In [2]:
import sagemaker
import boto3
from sagemaker import get_execution_role
import pandas as pd

region = boto3.Session().region_name

session = sagemaker.Session()
bucket = 'lawsnic-aiml-east2'
prefix = 'kaggle/customerChurn'

role = get_execution_role()

sm = boto3.Session().client(service_name='sagemaker',region_name=region)

In [5]:
input_data_config = [{
      'DataSource': {
        'S3DataSource': {
          'S3DataType': 'S3Prefix',
          'S3Uri': 's3://lawsnic-aiml-east2/kaggle/customerChurn/features/partial/train/CustomerChurnDW-2023-01-06T14-14-13/part-00000-642a0746-49b9-4fda-ad2d-98afe1db11ec-c000.csv'
        }
      },
      'TargetAttributeName': 'Churn'
    }
  ]

output_data_config = {
    'S3OutputPath': 's3://{}/{}/manual-output/autopilot-en'.format(bucket,prefix)
  }

autoMLJobConfig={
        'CompletionCriteria': {
            'MaxCandidates': 10
        },
        'Mode':'ENSEMBLING'
}

autoMLJobObjective = {
    'MetricName': 'Precision'
}

test_data_s3_path = 's3://lawsnic-aiml-east2/kaggle/customerChurn/features/partial/test/CustomerChurnDW-2023-01-06T14-14-13/part-00000-ccd6e4dd-898c-4fc4-a63a-85d1cfcfc4dc-c000.csv'

Launching the SageMaker Autopilot Job
You can now launch the Autopilot job by calling the create_auto_ml_job API. https://docs.aws.amazon.com/cli/latest/reference/sagemaker/create-auto-ml-job.html

In [7]:
from time import gmtime, strftime, sleep
timestamp_suffix = strftime('%d-%H-%M-%S', gmtime())

auto_ml_job_name = 'automl-custChurnEn-' + timestamp_suffix
print('AutoMLJobName: ' + auto_ml_job_name)

sm.create_auto_ml_job(AutoMLJobName=auto_ml_job_name,
                      InputDataConfig=input_data_config,
                      OutputDataConfig=output_data_config,
                      AutoMLJobConfig=autoMLJobConfig,
                      AutoMLJobObjective=autoMLJobObjective,
                      ProblemType="BinaryClassification",
                      RoleArn=role)

AutoMLJobName: automl-custChurnEn-06-20-37-25


{'AutoMLJobArn': 'arn:aws:sagemaker:us-east-2:791580863750:automl-job/automl-custChurnEn-06-20-37-25',
 'ResponseMetadata': {'RequestId': '656edd4a-dbe4-48a3-9451-3995f7c78c03',
  'HTTPStatusCode': 200,
  'HTTPHeaders': {'x-amzn-requestid': '656edd4a-dbe4-48a3-9451-3995f7c78c03',
   'content-type': 'application/x-amz-json-1.1',
   'content-length': '101',
   'date': 'Fri, 06 Jan 2023 20:37:26 GMT'},
  'RetryAttempts': 0}}

## Tracking SageMaker Autopilot job progress<a name="Tracking"></a>
SageMaker Autopilot job consists of the following high-level steps : 
* Analyzing Data, where the dataset is analyzed and Autopilot comes up with a list of ML pipelines that should be tried out on the dataset.
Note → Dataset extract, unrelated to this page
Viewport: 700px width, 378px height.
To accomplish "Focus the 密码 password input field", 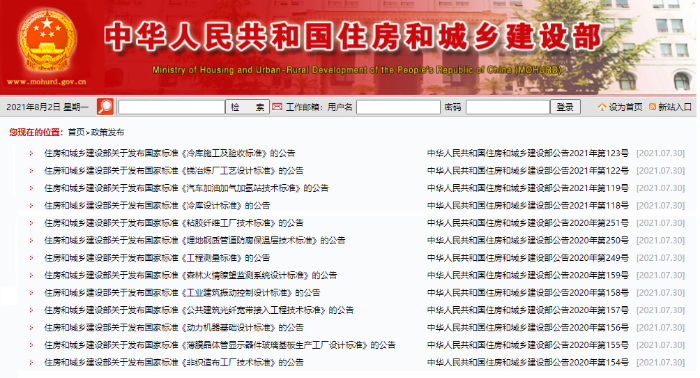I will coord(508,107).
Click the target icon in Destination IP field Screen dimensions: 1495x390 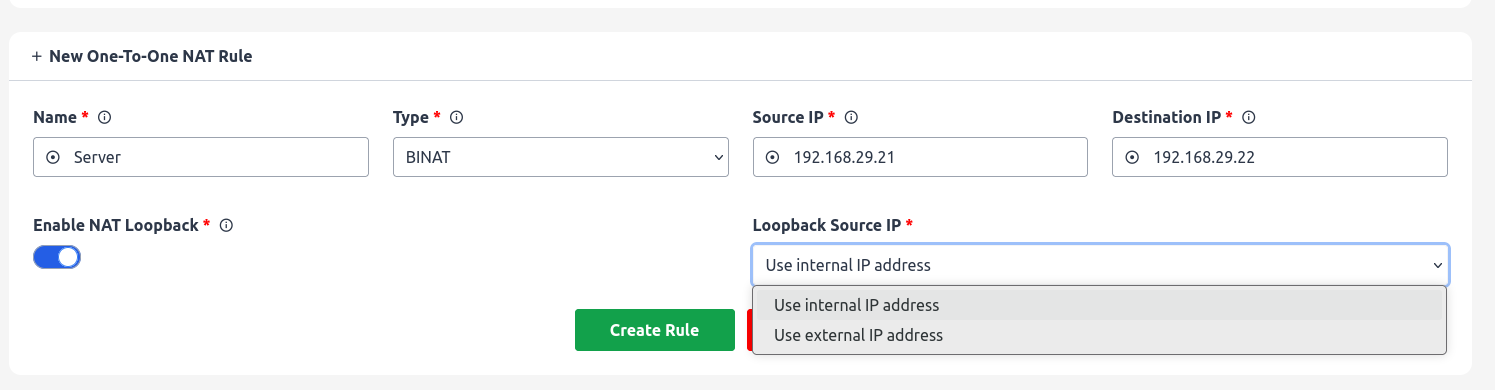tap(1132, 157)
The dataset is also split into train and validation sets.
* Feature Engineering, where Autopilot performs feature transformation on individual features of the dataset as well as at an aggregate level.
* Model Tuning, where the top performing pipeline is selected along with the optimal hyperparameters for the training algorithm (the last stage of the pipeline). 

In [None]:
print ('JobStatus - Secondary Status')
print('------------------------------')


describe_response = sm.describe_auto_ml_job(AutoMLJobName=auto_ml_job_name)
print (describe_response['AutoMLJobStatus'] + " - " + describe_response['AutoMLJobSecondaryStatus'])
job_run_status = describe_response['AutoMLJobStatus']
    
while job_run_status not in ('Failed', 'Completed', 'Stopped'):
    describe_response = sm.describe_auto_ml_job(AutoMLJobName=auto_ml_job_name)
    job_run_status = describe_response['AutoMLJobStatus']
    
    print (describe_response['AutoMLJobStatus'] + " - " + describe_response['AutoMLJobSecondaryStatus'])
    sleep(30)

JobStatus - Secondary Status
------------------------------
InProgress - AnalyzingData
InProgress - AnalyzingData
InProgress - AnalyzingData
InProgress - AnalyzingData
InProgress - AnalyzingData
InProgress - AnalyzingData
InProgress - AnalyzingData
InProgress - AnalyzingData
InProgress - AnalyzingData
InProgress - AnalyzingData
InProgress - AnalyzingData
InProgress - AnalyzingData
InProgress - AnalyzingData
InProgress - AnalyzingData
InProgress - AnalyzingData
InProgress - AnalyzingData
InProgress - AnalyzingData
InProgress - FeatureEngineering
InProgress - FeatureEngineering
InProgress - FeatureEngineering
InProgress - FeatureEngineering
InProgress - FeatureEngineering
InProgress - FeatureEngineering
InProgress - FeatureEngineering
InProgress - FeatureEngineering
InProgress - FeatureEngineering
InProgress - FeatureEngineering
InProgress - FeatureEngineering
InProgress - FeatureEngineering
InProgress - FeatureEngineering
InProgress - FeatureEngineering
InProgress - FeatureEngineering
I

## Results

Now use the describe_auto_ml_job API to look up the best candidate selected by the SageMaker Autopilot job. 

In [None]:
sm.describe_auto_ml_job(AutoMLJobName=auto_ml_job_name)

In [None]:
best_candidate = sm.describe_auto_ml_job(AutoMLJobName=auto_ml_job_name)['BestCandidate']
best_candidate_name = best_candidate['CandidateName']
print(best_candidate)
print('\n')
print("CandidateName: " + best_candidate_name)
print("FinalAutoMLJobObjectiveMetricName: " + best_candidate['FinalAutoMLJobObjectiveMetric']['MetricName'])
print("FinalAutoMLJobObjectiveMetricValue: " + str(best_candidate['FinalAutoMLJobObjectiveMetric']['Value']))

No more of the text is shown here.